Dr Pepper Snapple’s third-quarter 2014 adjusted earnings of 98 cents per share beat the Zacks Consensus Estimate of 88 cents by 11.4%. Moreover, earnings increased 11% year over year attributable to strong margins and solid revenues from Beverage Concentrates and Latin America Beverages.

During the quarter, Dr Pepper's net sales rose 3% year over year to $1.58 billion on the back of improving sales volumes, price increases and favorable product/package mix. Sales volume remained flat year over year as gains in Latin America and Packaged beverages were offset by decline in Beverage Concentrates. Net sales beat the Zacks Consensus Estimate of $1.54 billion by 2.6%.

Adjusted gross profit went up 3.1% to $921.0 million. Adjusted operating income increased 6% year over year to $318 million during the quarter driven by productivity improvements and lower marketing and people-related expenses.

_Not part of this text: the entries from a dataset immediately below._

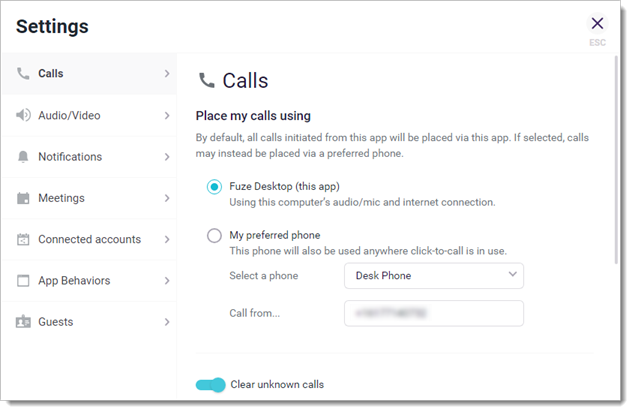Click the calendar icon for Meetings

[23, 198]
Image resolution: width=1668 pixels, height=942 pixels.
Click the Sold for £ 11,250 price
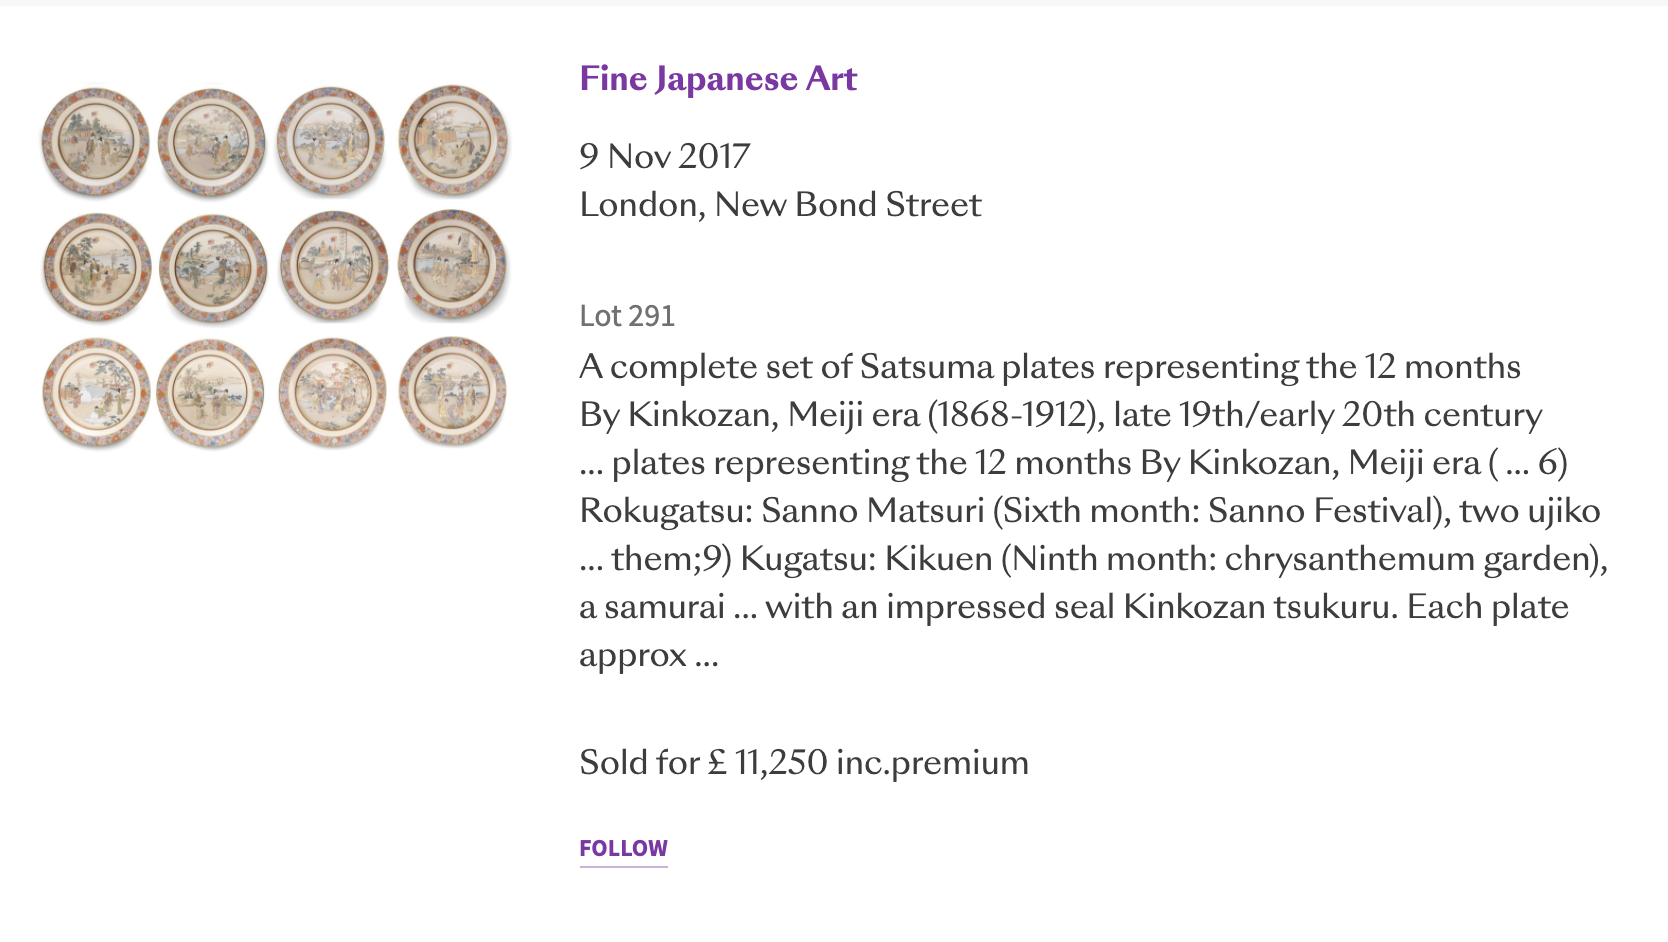(x=803, y=762)
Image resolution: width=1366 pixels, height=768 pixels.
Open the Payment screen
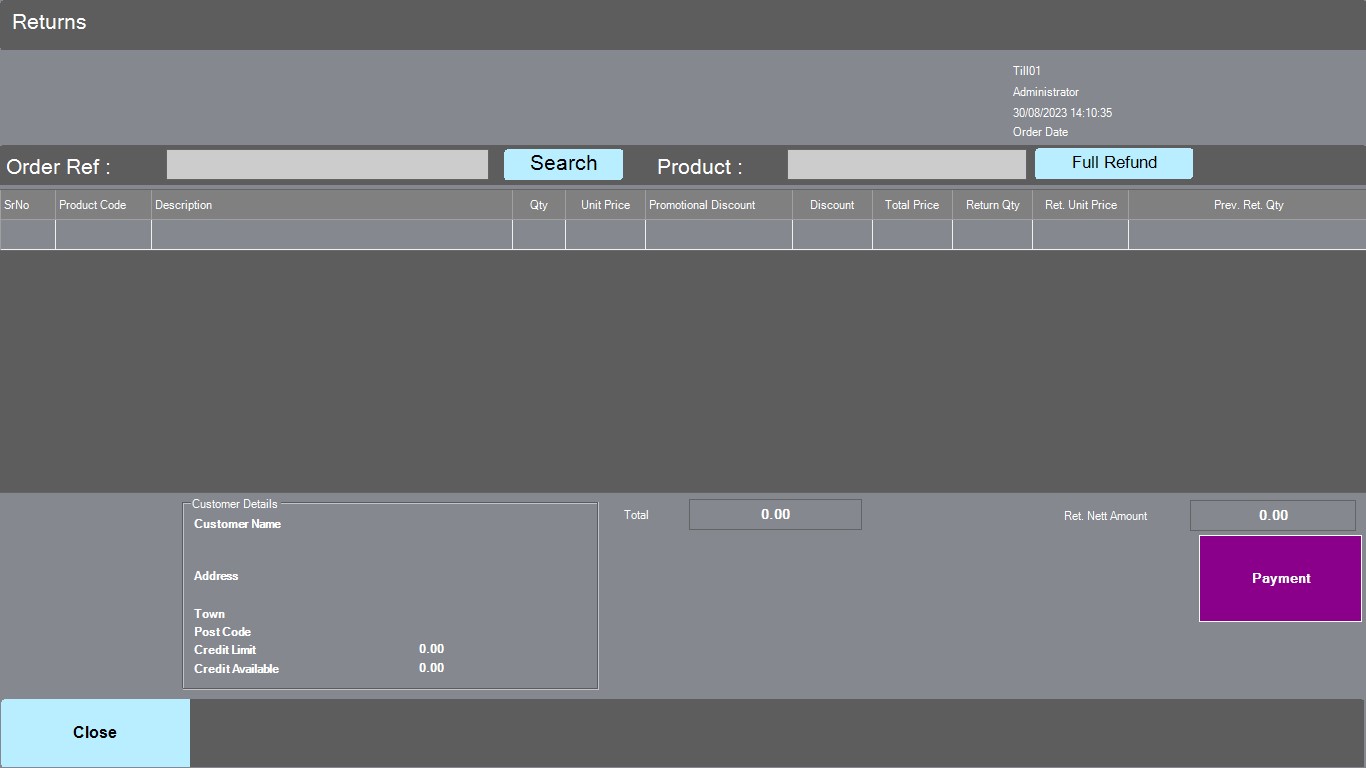[1280, 578]
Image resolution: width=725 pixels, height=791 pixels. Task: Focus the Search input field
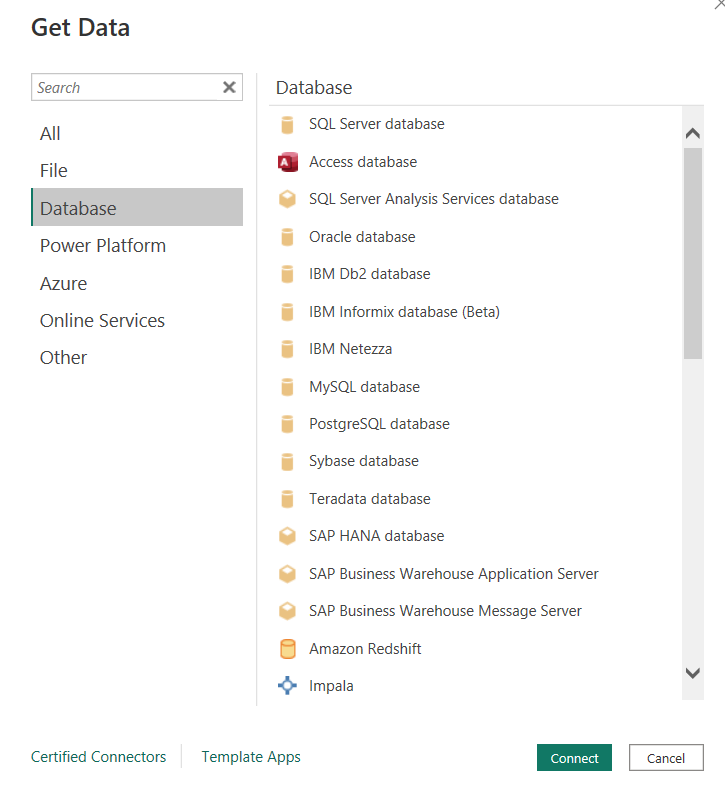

The effective tax rate was 34% in the quarter, lower than 34.4% in the prior-year quarter as New York State reduced the effective tax rate by 0.4%.

Volumes in Detail

Dr Pepper's sales volume is measured in two ways: 1) sales volume and 2) bottler case sales (BCS) volume. Sales volume represents concentrates and finished beverages sold to bottlers, retailers and distributors. BCS includes the sale of packaged beverages by the company and its bottlers to retailers and independent distributors.

Sales volume, as discussed earlier, remained flat in the quarter as 10% volume gain in the Latin American segment and 2% volume gain in Packaged Beverages were offset by 3% decline in Beverage concentrates.

In the quarter, BCS volume went up 1% as both Carbonated Soft Drinks (CSDs) and non-carbonated beverages (NCB) volume gained 1%. Although sales volume in Mexico and Caribbean region gained 10%, that in the U.S. and Canada remained flat.

Overall, volumes of the Core 4 brands (Canada Dry, A&W, Sunkist soda and 7UP), including TEN versions, increased 2% driven by strong performance of Canada Dry. High single-digit volume growth in Canada Dry was partially offset by low single-digit decline in A&W. Sunkist soda and 7UP remained flat in the quarter.

In terms of volumes, Penafiel water increased in double digits due to strong sales of the new products. The Fountain food service gained 2% during the quarter.

Segment Details

Beverage Concentrates: Dr Pepper's net sales from Beverage Concentrates slipped 3% year over year (on a currency neutral basis) due to negative pricing. Segment operating profit remain flat year over year as the decline in net sales and higher operating costs were offset by planned reductions in marketing investments and lower cost of goods.

Packaged Beverages: In the Packaged Beverages segment, net sales rose 2% on a currency neutral basis due to favorable product mix and an increase in contract volume. Segment operating profit rose 8% year over year (excluding currency impact) due to tailwinds from higher productivity, favorable input cost and lower people costs.

Latin AmericaBeverages: Dr Pepper's net sales from Latin America Beverages increased 21% on a currency neutral basis driven largely by mix gains, increased prices and volume growth of 10%. Segment operating profit increased 38% (excluding currency) in the quarter backed by productivity gains.

2014 Outlook

The company raised its adjusted earnings per share outlook to a range of $3.56 to $3.62 from $3.43 to $3.51. This represents an upside from the 2013 levels.

The company, refined the previously provided sales guidance for 2014. Owing to the continued CSD category headwinds, Dr Pepper expects full-year 2014 net sales to be up 1% as against the previously announced range of flat to up approximately 1% year over year.

The company expects lower packaging and commodity costs to reduce the cost of goods sold (COGS) by 2.5% in 2014.

The full-year tax rate is expected to be about 35%, compared to 35.5% in 2013. Capital expenditure is expected to be nearly 3% of net sales. The company plans to repurchase approximately $375 to $400 million worth of shares in 2014.

Dr Pepper carries a Zacks Rank #3 (Hold). Other better-ranked companies in the consumer goods sector include True Drinks Holdings, Inc. (TRUU), Keurig Green Mountain Inc. (GMCR) and Monster Beverages Company (MNST). While True Drinks carries a Zacks Rank #1 (Strong Buy), Keurig Green and Monster Beverages carry a Zacks Rank #2 (Buy).